Sometimes we throw the baby out with the bathwater. The neo-evangelical emphasis on personal piety to the neglect of corporate worship and church attendance makes us cautious and suspicious. Reformed evangelicals have another pitfall on the other side. We tend to emphasize accuracy and orthodoxy in corporate worship, Lord’s Day observance, and Sunday church attendance to the neglect of personal piety. We even see many speaking against personal piety because “It sounds so neo-evangelical.” These are two equally perilous ditches on either side of the road.
Both extremes fall into the same trap of emphasis and neglect. We and neo-evangelicals fail to see that in the Bible corporate and personal piety affect each other reciprocally. Reciprocal means a joint, give and take, relationship. Scripture contains both. Take the Psalms for example. There are Psalms of personal praise and piety prayed by a single author (e.g., Psalm 119), and others that speak corporately with all the house of Israel (e.g., Psalm 107, 149, 150). The situation is not an either-or, but a both-and. Worship shapes life and life culminates in worship.
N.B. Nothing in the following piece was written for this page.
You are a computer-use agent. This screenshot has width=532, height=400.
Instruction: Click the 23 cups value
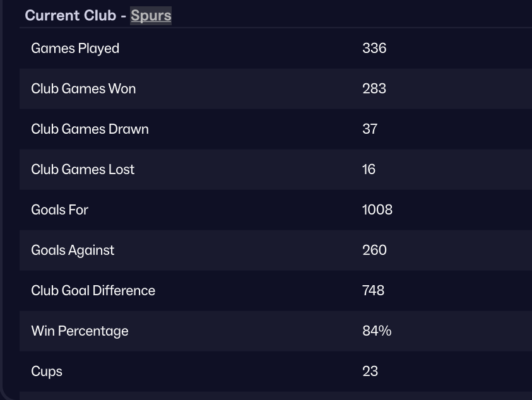pos(370,372)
Here are some questions to ask. Does my personal piety culminate in and lead me to attend corporate worship? Does it result in desire to attend the means of grace as often as the church doors are open? If not, you probably fall into the ditch on the neo-evangelical side. Also ask these questions. Does corporate worship change the way I behave or think based on the texts read and taught? Do I listen to scripture as the highest authority in my personal life and get my personal life in order as much as my doctrine of worship?
Each affect the other. Babys often leave dirty bathwater, but we don’t throw them out with it. So, the fact that there are abuses and neglect on either side of personal and corporate piety does not excuse us from the responsibility to both.